WHAT THIS TASK INVOLVES: Reproduce the lines below without any changes, beginning at the line that contains "Select the FREETYPE_CFLAGS system variable" and stopping after the line that contains "Looking at the screenshot, I should pos(340,425).".

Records

==*==

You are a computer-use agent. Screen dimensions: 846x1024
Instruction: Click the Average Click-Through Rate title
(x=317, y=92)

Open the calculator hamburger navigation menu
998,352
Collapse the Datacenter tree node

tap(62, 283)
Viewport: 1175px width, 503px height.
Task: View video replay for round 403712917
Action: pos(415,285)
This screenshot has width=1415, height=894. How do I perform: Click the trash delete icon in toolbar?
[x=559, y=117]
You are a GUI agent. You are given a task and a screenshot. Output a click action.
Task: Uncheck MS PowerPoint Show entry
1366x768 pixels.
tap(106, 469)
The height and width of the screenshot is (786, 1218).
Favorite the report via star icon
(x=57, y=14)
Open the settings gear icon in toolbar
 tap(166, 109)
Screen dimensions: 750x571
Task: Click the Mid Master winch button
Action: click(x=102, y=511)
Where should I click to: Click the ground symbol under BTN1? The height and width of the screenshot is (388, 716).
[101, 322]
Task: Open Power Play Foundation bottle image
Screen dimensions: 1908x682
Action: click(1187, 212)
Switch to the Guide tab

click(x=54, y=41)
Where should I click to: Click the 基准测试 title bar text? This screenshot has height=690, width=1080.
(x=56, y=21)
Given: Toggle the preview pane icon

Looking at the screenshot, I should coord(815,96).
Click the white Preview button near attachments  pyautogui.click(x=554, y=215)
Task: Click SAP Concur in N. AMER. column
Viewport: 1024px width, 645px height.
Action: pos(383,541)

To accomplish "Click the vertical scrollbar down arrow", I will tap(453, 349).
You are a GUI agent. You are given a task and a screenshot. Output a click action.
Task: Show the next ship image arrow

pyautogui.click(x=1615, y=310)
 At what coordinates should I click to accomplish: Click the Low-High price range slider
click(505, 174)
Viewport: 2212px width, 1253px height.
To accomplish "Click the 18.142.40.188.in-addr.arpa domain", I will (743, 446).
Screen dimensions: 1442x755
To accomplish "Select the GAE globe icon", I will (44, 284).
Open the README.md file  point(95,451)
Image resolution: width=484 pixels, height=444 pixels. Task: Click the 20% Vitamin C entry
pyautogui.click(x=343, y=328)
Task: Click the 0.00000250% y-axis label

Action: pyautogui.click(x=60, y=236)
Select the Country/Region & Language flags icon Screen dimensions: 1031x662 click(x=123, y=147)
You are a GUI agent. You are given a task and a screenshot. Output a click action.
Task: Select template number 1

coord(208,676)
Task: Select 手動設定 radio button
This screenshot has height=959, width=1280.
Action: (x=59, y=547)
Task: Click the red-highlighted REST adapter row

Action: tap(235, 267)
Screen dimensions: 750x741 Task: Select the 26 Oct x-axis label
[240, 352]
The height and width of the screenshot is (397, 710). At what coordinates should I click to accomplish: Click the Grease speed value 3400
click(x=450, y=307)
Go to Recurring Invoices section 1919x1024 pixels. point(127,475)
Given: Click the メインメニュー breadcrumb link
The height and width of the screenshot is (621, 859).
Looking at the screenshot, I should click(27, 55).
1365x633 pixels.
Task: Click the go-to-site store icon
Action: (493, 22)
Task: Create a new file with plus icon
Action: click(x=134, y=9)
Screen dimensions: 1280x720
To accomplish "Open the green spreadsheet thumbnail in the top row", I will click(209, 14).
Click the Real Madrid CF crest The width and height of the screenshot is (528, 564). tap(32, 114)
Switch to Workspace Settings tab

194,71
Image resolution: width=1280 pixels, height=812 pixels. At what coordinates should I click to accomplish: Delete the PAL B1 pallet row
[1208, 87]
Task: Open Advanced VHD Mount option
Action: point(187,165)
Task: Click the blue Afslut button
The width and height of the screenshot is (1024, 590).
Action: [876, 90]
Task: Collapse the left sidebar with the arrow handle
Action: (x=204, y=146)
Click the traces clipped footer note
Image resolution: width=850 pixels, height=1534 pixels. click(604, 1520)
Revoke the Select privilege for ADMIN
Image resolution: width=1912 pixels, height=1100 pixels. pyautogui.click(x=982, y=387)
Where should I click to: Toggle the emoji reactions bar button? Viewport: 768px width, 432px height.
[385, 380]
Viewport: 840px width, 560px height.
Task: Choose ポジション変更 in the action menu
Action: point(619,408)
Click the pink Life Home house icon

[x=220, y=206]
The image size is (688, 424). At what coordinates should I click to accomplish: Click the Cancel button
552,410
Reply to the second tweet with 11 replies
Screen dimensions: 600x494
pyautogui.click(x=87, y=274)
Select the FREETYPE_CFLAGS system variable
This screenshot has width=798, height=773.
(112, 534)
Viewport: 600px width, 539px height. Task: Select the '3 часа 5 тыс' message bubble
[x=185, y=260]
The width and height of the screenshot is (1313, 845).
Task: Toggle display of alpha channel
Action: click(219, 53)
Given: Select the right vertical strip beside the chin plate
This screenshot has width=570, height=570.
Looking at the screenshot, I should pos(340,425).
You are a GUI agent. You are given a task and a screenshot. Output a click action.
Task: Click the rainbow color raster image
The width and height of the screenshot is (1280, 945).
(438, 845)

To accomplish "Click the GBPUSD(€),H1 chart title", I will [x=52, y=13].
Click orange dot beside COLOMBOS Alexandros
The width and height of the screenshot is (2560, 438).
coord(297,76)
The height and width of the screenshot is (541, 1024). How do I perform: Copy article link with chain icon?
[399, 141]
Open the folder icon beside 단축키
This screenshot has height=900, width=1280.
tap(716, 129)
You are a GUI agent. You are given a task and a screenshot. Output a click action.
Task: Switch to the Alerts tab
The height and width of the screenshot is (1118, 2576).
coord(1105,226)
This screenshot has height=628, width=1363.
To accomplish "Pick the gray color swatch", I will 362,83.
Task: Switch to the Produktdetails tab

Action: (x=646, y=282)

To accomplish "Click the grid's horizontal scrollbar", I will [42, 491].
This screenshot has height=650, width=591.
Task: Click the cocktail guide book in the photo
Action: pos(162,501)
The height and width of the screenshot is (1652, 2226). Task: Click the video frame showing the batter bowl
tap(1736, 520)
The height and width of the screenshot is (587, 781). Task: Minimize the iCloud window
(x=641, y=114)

==*==

RESPONSE TO THE TASK:
Select the FREETYPE_CFLAGS system variable
This screenshot has width=798, height=773.
(112, 534)
Viewport: 600px width, 539px height. Task: Select the '3 часа 5 тыс' message bubble
[x=185, y=260]
The width and height of the screenshot is (1313, 845).
Task: Toggle display of alpha channel
Action: click(219, 53)
Given: Select the right vertical strip beside the chin plate
This screenshot has width=570, height=570.
Looking at the screenshot, I should pos(340,425).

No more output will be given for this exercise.